• [Work to complete]:
Exactly as written, print each record in the listing.

• [Dataset content]:

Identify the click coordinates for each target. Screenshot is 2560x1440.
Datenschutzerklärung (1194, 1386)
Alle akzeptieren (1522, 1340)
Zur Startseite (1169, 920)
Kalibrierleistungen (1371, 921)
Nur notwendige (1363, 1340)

• [Task output]:
Identify the click coordinates for each target. Screenshot is 2560x1440.
Datenschutzerklärung (1194, 1386)
Alle akzeptieren (1522, 1340)
Zur Startseite (1169, 920)
Kalibrierleistungen (1371, 921)
Nur notwendige (1363, 1340)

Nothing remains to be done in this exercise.